Advent 2019- 2 stripped ….generous in time ….for such a time as this

6 Dec

Advent 2019- 2 stripped

….generous in time

for such a time as this…

“Then Mordecai told them to reply to Esther, “Do not imagine that you in the king’s palace can escape any more than all the Jews. For if you remain silent at this time, relief and deliverance will arise for the Jews from another place and you and your father’s house will perish. And who knows whether you have not attained royalty for such a time as this?” – Esther 4: 13-14

Luke 2 – Today in the town of David a Savior has been born to you; he is the Messiah, the Lord. This will be a sign to you: You will find a baby wrapped in cloths and lying in a manger.” 11-12

Esther is an orphan, a jewess in an alien, a foreign culture. Chosen by contest due to her great physical beauty, she becomes the ruling society’s Queen.

Stripped of her identity, her home with guardian uncle Mordecai and her community, Esther is bathed in earthy beauties. Robes and fragrances; glances and deference. She moves from orphan to consort; from young girl to married woman. In her height, her time of physical beauty, she becomes, is, a Queen.

In His heavens, Jesus dwells eternally in a loving community: Father and Spirit communicate and touch, embrace and enjoy each other continually. They are family.Jesus and family is Lord of all, heavens and earth; cosmos and spiritual beings. He is King. But…

He comes, He chooses, voluntarily come to earth. And He comes as the least of the powerless- baby. Jesus takes off His heavenly community and becomes a homeless child. Stripped of heaven, He binds himself in time, to refugee parents, to earth. To us.

No longer in control, as a child, a newborn, he can only receive- milk and mother’s song; heat from animals on a cave manger; a father’s care. Stripped of His heaven and power, Jesus models this, His first gift: the ability, the acceptance to receive.

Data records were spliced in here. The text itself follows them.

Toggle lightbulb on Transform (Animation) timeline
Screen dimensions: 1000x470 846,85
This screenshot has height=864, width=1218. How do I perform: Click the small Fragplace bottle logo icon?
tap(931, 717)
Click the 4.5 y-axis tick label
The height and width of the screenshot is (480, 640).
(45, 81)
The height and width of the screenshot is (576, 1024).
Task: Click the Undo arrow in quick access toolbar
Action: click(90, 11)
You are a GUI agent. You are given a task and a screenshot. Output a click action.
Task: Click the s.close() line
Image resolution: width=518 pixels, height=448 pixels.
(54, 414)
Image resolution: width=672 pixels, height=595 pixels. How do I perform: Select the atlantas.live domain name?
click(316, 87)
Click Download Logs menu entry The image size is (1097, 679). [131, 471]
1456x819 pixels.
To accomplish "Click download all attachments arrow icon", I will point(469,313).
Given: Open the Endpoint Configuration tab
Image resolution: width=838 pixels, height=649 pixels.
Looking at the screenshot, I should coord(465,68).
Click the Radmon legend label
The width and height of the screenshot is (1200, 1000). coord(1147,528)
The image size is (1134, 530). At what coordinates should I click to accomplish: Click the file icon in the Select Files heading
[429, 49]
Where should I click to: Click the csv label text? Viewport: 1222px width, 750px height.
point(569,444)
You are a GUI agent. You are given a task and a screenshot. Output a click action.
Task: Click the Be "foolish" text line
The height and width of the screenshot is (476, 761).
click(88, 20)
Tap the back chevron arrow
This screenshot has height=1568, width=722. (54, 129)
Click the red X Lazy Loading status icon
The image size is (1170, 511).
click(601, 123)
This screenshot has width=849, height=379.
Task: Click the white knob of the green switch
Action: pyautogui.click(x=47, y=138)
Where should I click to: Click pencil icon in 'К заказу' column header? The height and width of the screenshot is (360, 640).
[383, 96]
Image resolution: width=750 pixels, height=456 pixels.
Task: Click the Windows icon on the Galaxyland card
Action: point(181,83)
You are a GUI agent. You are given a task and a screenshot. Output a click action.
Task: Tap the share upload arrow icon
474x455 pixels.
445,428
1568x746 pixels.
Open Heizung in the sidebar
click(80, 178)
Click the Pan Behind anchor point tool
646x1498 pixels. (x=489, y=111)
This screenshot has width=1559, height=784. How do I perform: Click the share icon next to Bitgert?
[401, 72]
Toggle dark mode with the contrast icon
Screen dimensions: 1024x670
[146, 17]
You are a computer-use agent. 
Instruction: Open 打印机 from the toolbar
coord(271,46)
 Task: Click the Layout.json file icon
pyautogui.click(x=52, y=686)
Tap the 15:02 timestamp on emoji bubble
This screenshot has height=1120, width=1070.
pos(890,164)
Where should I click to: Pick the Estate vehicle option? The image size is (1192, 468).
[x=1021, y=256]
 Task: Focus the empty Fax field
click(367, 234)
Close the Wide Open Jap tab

He models Esther’s story of receiving.

Advent is about beginnings, first gifts, and Esther – as a trope, a foreshadowing of Christ Jesus, also models this first gift. She is stripped of her past and then receives the position of Queen. In a moment her life is transformed, changed. She receives so then at the right time she can give.

She enjoys the pleasures of her kingdom. Yet, she is in a position to save her past, her Jewish heritage from the genocide of Haman, the country’s prime minister. She is in the time, the perfect moment, as Mordecai reminds her, for this-her people’s salvation.

The shepherds are told that today they have a saviour born, given to them. A gift, a Saviour, comes. Today, a time and child is given. And He is warped in swaddling clothes, clothes chosen dnd blessed by His mother Mary- holy anointed, yet humble clothes. Stripped of the heavens, the baby Jesus is covered with earthly sounds and smells; human fallible love and joy. But …Why- this time, this gift?

To model salvation. Salvation is a received gift. By faith Esther approaches the King though going to him it summoned exposes her to possible death. By, and with, faith she moves. She approaches and is received.

The man Jesus also moves. He moves miracles and teaching; listening and living. He models receiving and giving to his disciples. Then He moves them to move: He to send them out in the advent of their ministry in Matthew 10. His last and primary instruction to them is,

8 ‘Heal the sick, raise the dead, cleanse those who have leprosy, drive out demons. Freely you have received; freely give.’

This is salvation’s message: receive and give, freely.

Esther, in her journey, is adorned with earthly riches and power. She first receives.

Jesus’ in His Advent journey, His choice is to lose all His heavens for us.

Esther’s story mirrors Jesus in reverse: she is adorned, He stripped. She receives; He discards. Yet…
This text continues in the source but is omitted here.